**TEXTE FOURNI:**
Elle sollicite en cause d'appel la somme de 3.000 € en application de l'article 700 du nouveau code de procédure civile.

Elle fait valoir que si plus de 9 mois après l'engagement de la procédure, les sociétés ont produit aux débats une nouvelle édition du contrat (datée 09/00), prétendant utiliser dorénavant celui-ci, la Cour observera que quelques clauses ont été modifiées mais sans que cela ne permette de considérer que les demandes de l'association devenaient sans objet, et ce d'autant moins que le Tribunal a relevé qu'il n'était pas justifié de l'utilisation concrète dans le département de l'Isère de cette nouvelle édition.

[minute page 4] Elle indique qu'elle critiquait à l'origine 21 clauses contractuelles et que le Tribunal a retenu 12 clauses comme abusives ; que les professionnels soutiennent que les clauses retenues comme abusives par le Tribunal ne l'étaient pas ; que sur les 12 clauses retenues comme abusives, les sociétés contestent la réalité de celles-ci, bien qu'elles aient modifié ou supprimé 4 d'entre elles, mais tout en reprenant simplement leurs prétentions initiales, nonobstant les motifs retenus par le Tribunal.

Elle ajoute que le préjudice subi par la collectivité des consommateurs est d'autant plus grand que la plupart des clauses critiquées ont une incidence financière et conduisent à un profit pour le professionnel, que de surcroît, les sociétés ont continué d'utiliser le contrat litigieux pendant la durée de la procédure d'appel ; que le préjudice de l'association est incontestable ; qu'elle exerce une importante activité dans le seul intérêt des consommateurs, et en grande partie à titre préventif.

Quant aux mesures de publication et d'affichage, elles sont indispensables et elles permettent à l'ensemble de la collectivité des professionnels d'en avoir connaissance et d'avoir leur attention attirée sur la nécessité d'équilibrer les contrats proposés aux consommateurs.

 

Les sociétés SA I. et SA C. ont interjeté appel par déclarations des 11 et 12 mars 2002.

Les instances enrôlées sous les numéros 02/00966, 02/01445 et 02/01498 ont été jointes par ordonnance du Conseiller de la mise en état du 24 septembre 2002.

La SA A demande à la Cour :

- à titre principal, de constater que le bon de commande invoqué n'est plus proposé aux consommateurs, que l'action engagée par l'association est sans objet, et d'infirmer le jugement,

- à titre subsidiaire, de dire et juger que les conditions générales de vente sont rédigées de façon lisible et compréhensible, de dire que le bon de commande ne présente pas de clause susceptible d'être qualifiée d'abusive, d'infirmer le jugement en ce qu'il a ordonné la suppression de 12 clauses

- de débouter l'association de toutes ses demandes, de la condamner à lui restituer les sommes versées au titre de l'exécution provisoire,

- de condamner l'association à lui payer la somme de 5.000 € en application de l'article 700 du nouveau code de procédure civile.

Enregistrements de position d'éléments
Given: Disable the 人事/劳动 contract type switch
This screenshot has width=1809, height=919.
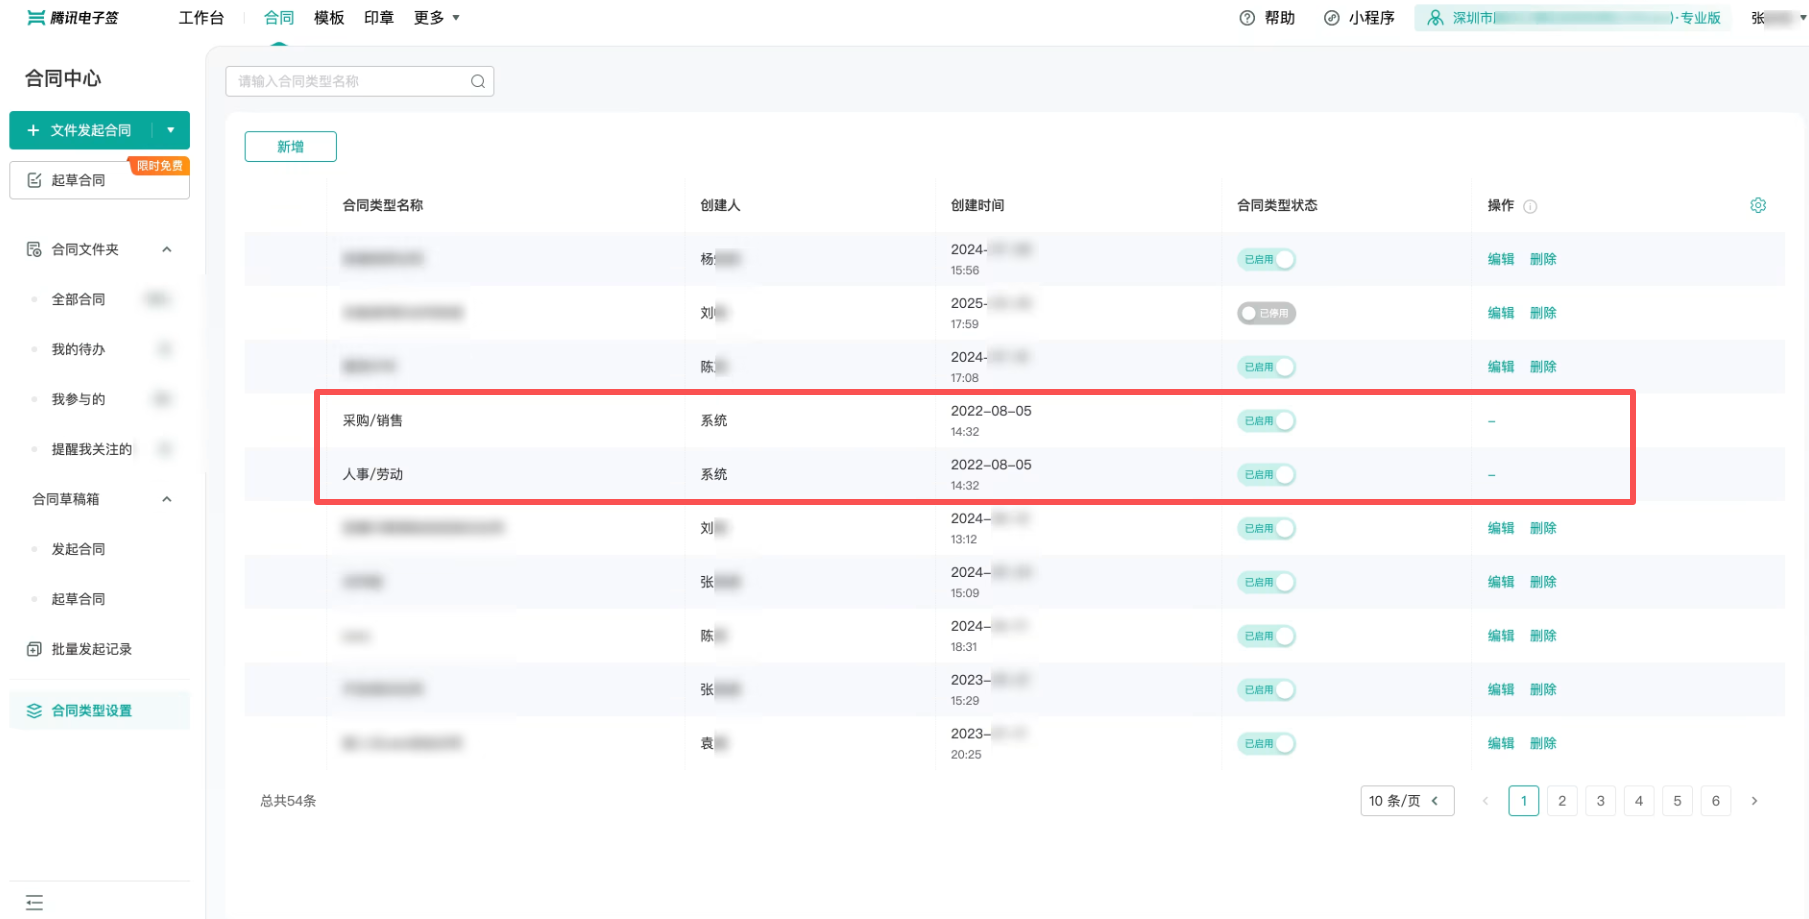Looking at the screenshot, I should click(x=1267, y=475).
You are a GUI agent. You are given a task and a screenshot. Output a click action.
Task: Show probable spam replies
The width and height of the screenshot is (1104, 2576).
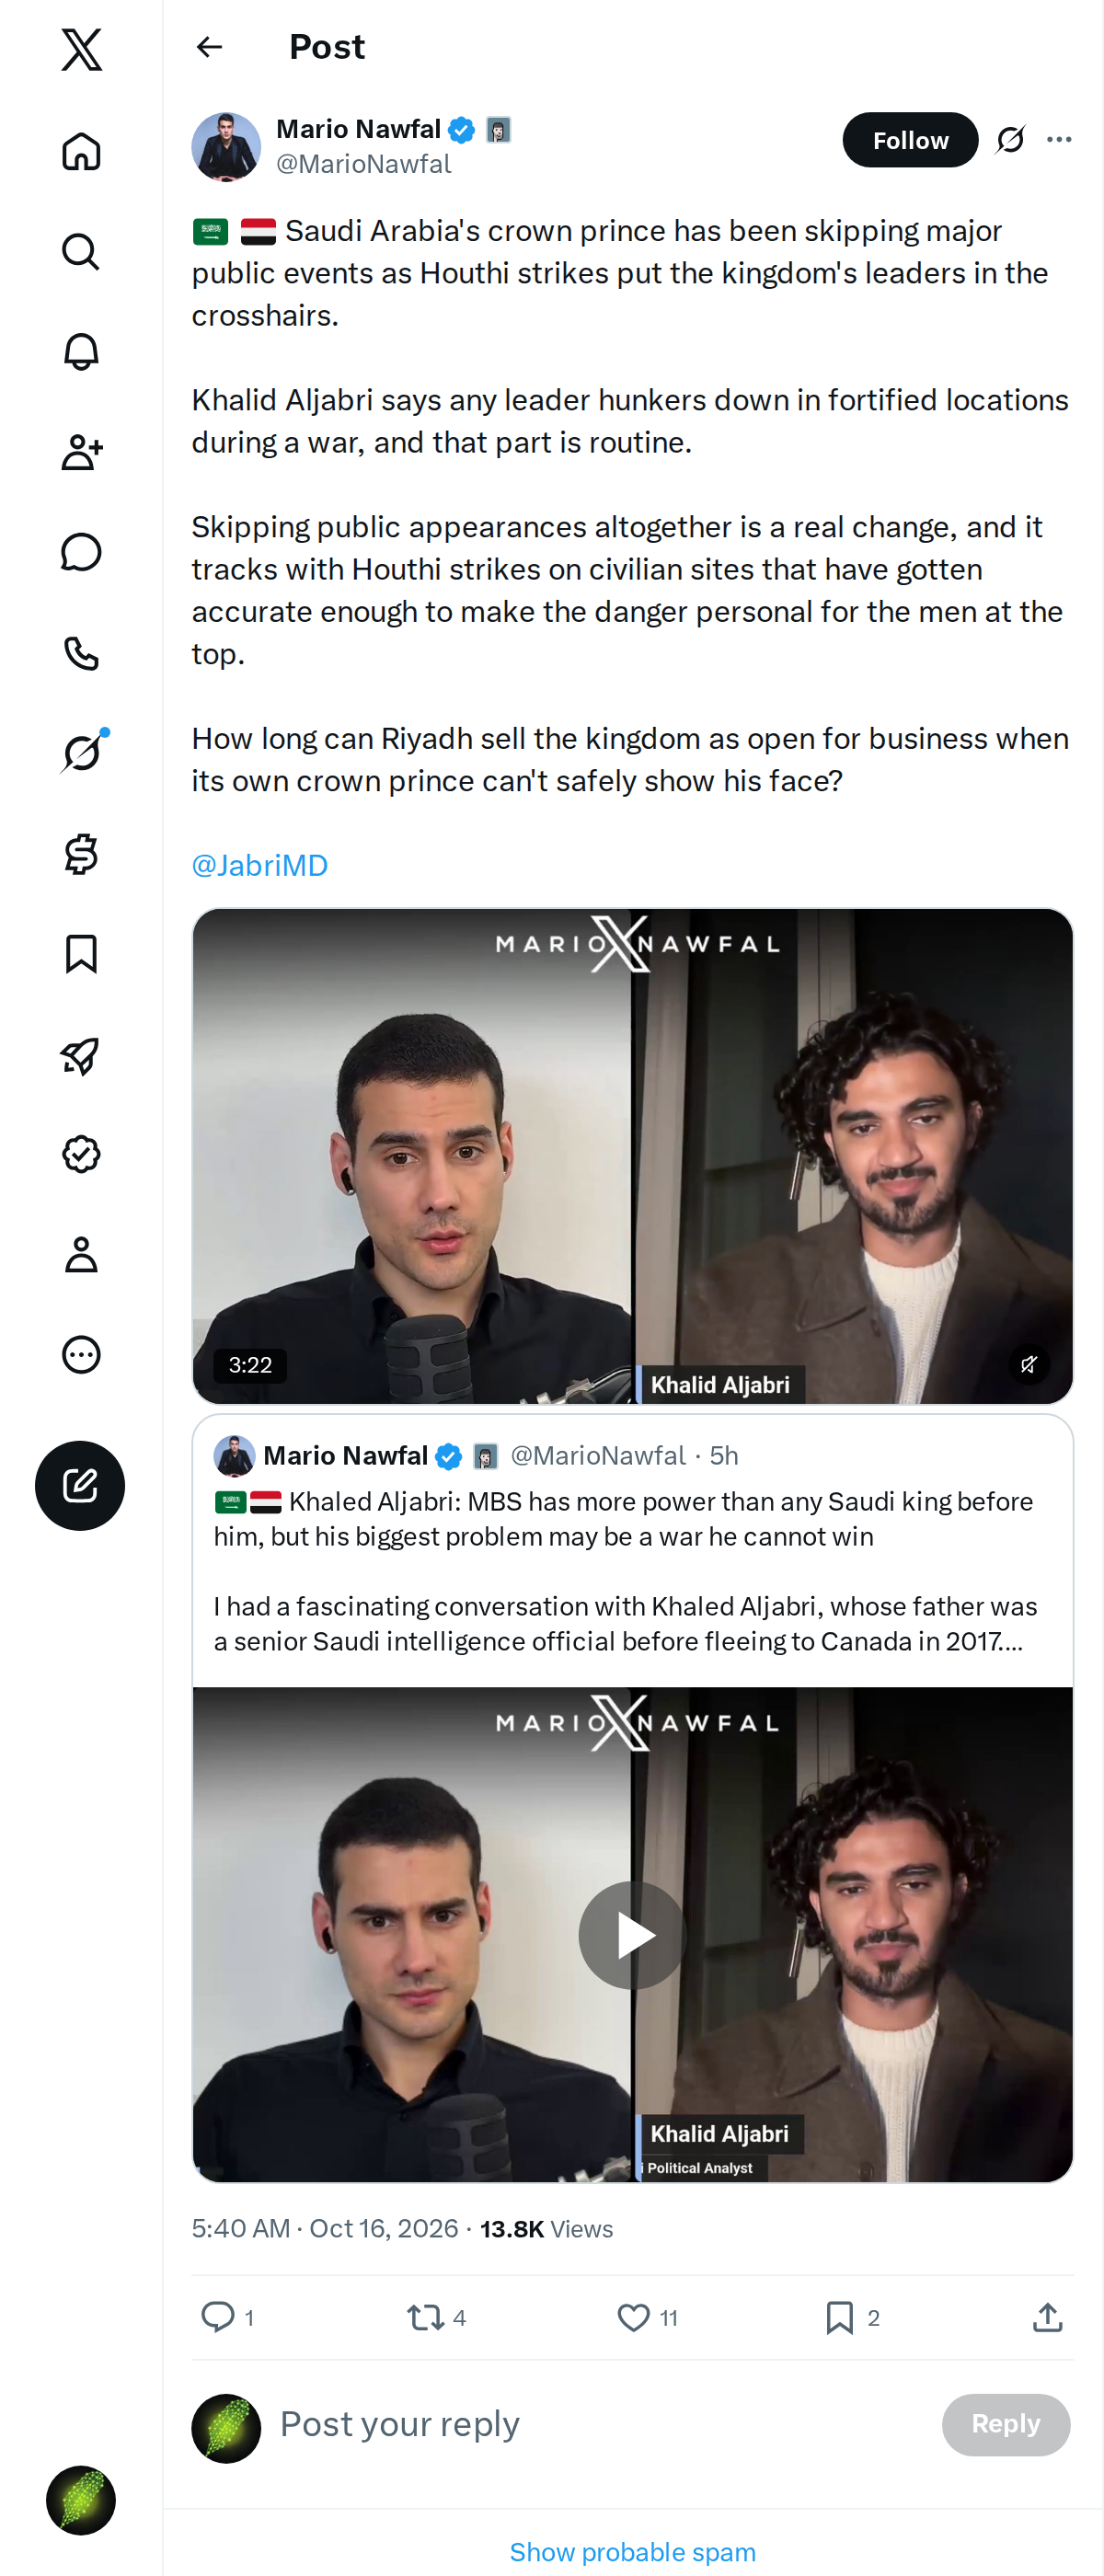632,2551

**CONSIGNE 1:**
Reproduisez fidèlement l'ensemble des enregistrements de position, en omettant les images.
**CONSIGNE 2:**
Reprenez le texte sur le litige relatif aux clauses abusives à la suite de sa dernière phrase.

**RÉPONSE 1:**
Given: Disable the 人事/劳动 contract type switch
This screenshot has width=1809, height=919.
Looking at the screenshot, I should click(x=1267, y=475).
You are a GUI agent. You are given a task and a screenshot. Output a click action.
Task: Show probable spam replies
The width and height of the screenshot is (1104, 2576).
632,2551

**RÉPONSE 2:**
[minute page 5] Elle répond :

- que dès lors qu'il est établi que le type de contrat présenté par le constructeur n'est plus proposé aux consommateurs, l'action de l'association est devenue sans objet ; que le document ayant servi de base à l'action de l'association a été remplacé par un nouveau formulaire L.G.P. 09/2000 à compter du 16 octobre 2000 ; que le bon de commande critiqué n'est plus « habituellement proposé » aux consommateurs ; que la SA C. démontre que l'ancienne version du bon de commande a bien été remplacée ;

- que l'association [UFC 38] ne démontre pas en quoi les clauses déclarées comme telles présentaient un caractère abusif ;

- qu'il ne saurait être reproché à un professionnel de ne pas être d'accord avec les injonctions que l'[UFC 38] lui signifie et qui ne peuvent être sérieusement assimilées ni sur le fond ni sur la forme à des tentatives de résolution amiable d'un litige.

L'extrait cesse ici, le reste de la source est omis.